As the two-year anniversary of Regulation Best Interest fades, Securities and Exchange Commission officials said they expect to conduct exams to see how well the industry has adopted the 700-plus-page retail advisory rule that was designed to protect investors from costly industry conflicts of interest and hidden fees.

“Our exam staff has noted that examining for compliance with these standards is a priority, so we would expect a number of exams that are related to this to be coming up in the next year,” Thoreau Bartmann, assistant director of the SEC’s Chief Counsel’s Office, told attendees of the Practising Law Institute’s "SEC Speaks" conference yesterday.

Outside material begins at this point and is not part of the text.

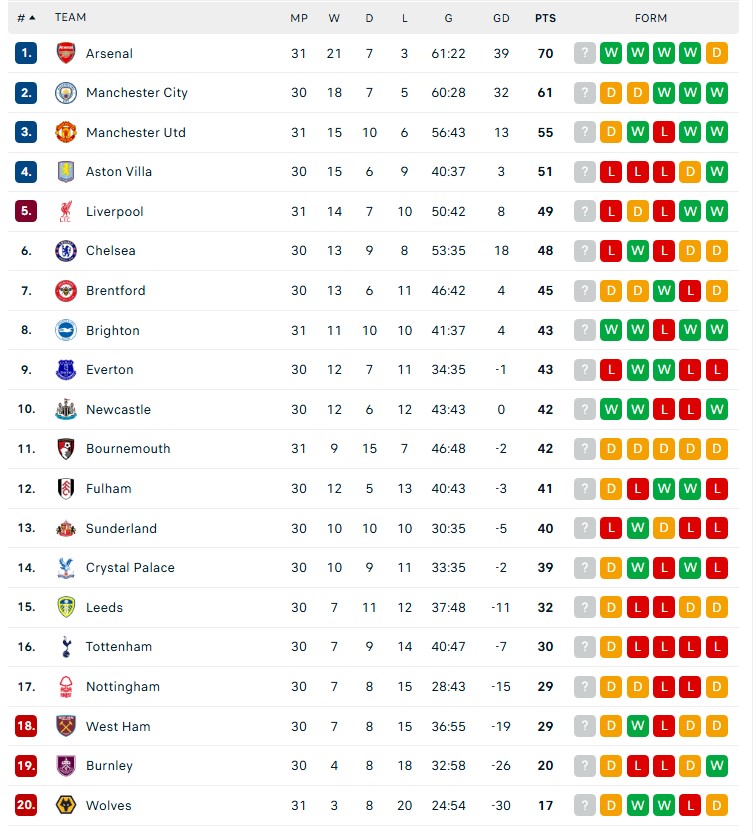The height and width of the screenshot is (833, 753).
Task: Select the Arsenal club crest
Action: (x=65, y=53)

The SEC’s focus will be on compliance with the rule overall, but also on the two staff bulletins the SEC has introduced in the past year, which he said were “critical to the effective implementation of the standards.”

“The staff expects to release at least one more bulletin on care obligations this winter,” Bartmann added.

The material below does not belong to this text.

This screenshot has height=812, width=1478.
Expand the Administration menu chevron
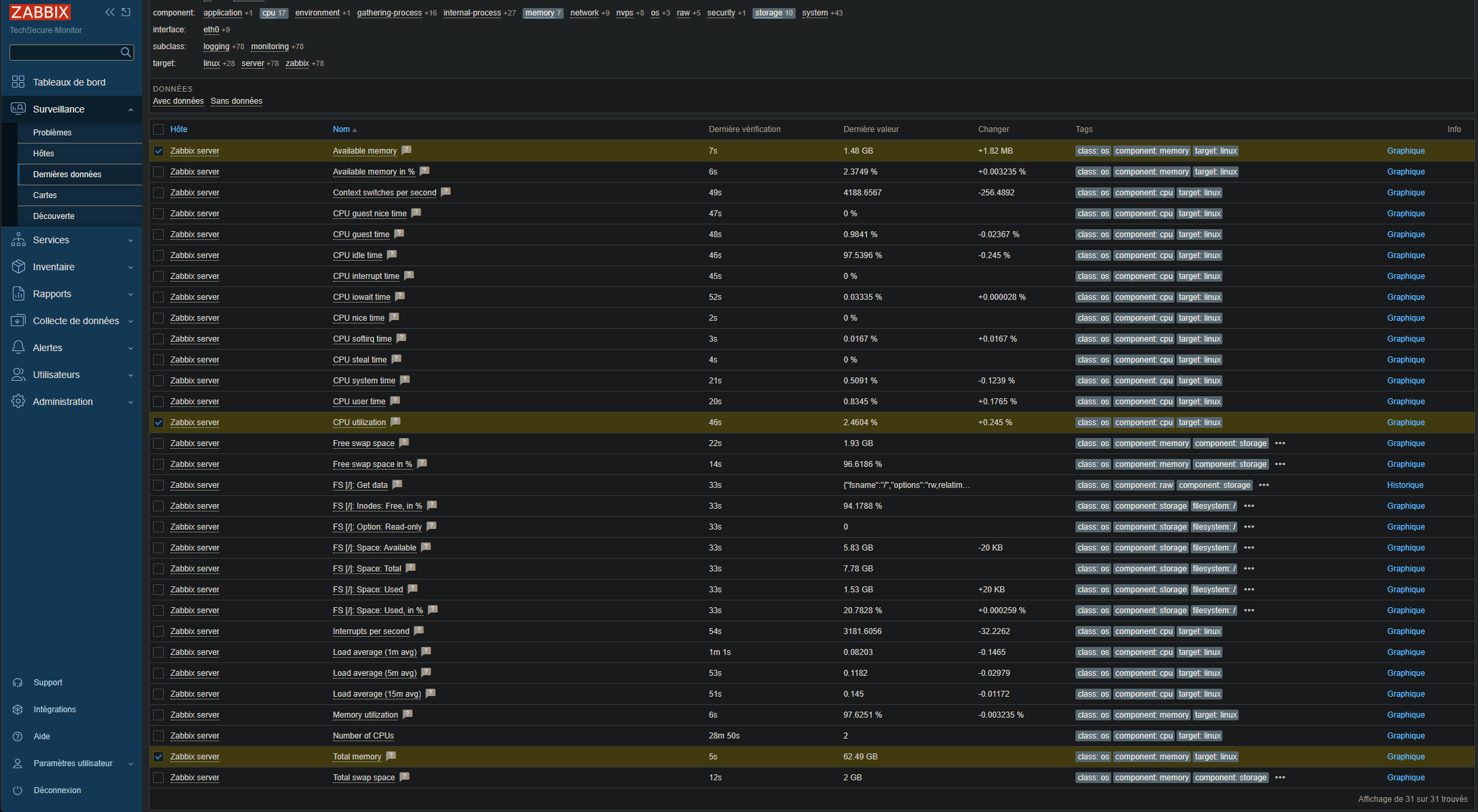tap(131, 402)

The first staff bulletin was introduced in March and related to the standards of conduct for account recommendations, including rollover recommendations and recommendations of different account types.

“This topic was chosen because selection of an account type is a consequential decision for retail investors. It is associated with significant conflicts of interest and raises particular issues for individuals operating in dually registered or affiliated firms, as well as dually licensed financial professionals” Bartmann said.

The second guidance was issued this summer and relates to conflicts of interest, recognizing that all financial professionals have at least some conflicts of interest with with their retail customers.

This staff bulletin focuses on how firms can develop policies and procedures to address conflicts that exist in their firm and support compliance with the best interest standard.

“Our hope is that these bulletins send a strong message that we take the ‘best interest’ obligation at the heart of both standards very seriously and we expect investment professionals and firms to do the same,” Emily Russell, chief counsel of the SEC Division of Trading and Markets, said at the conference.

SEC Chairman Gary Gensler told the House Financial Services Committee shortly after being confirmed in 2020 that he thinks “it’s important that investors actually take their best interests to heart, and that’s what we’re going to do through examinations and enforcement and guidance to ensure that that rule is fully complied with as written.”

Pundits, however, worry that Reg BI may blur the distinctions between RIAs and brokers and give consumers the false impression that they are interchangeable, trusted advisors, when in fact RIAs alone have a legal fiduciary duty to put their clients’ interests first.

Russell told attendees “although the specific application of Regulation Best Interest and the investment adviser fiduciary duty may differ in some respects and be triggered at different times, in the staff’s view, they generally yield similar results in terms of the ultimate responsibilities owed to retail investors.”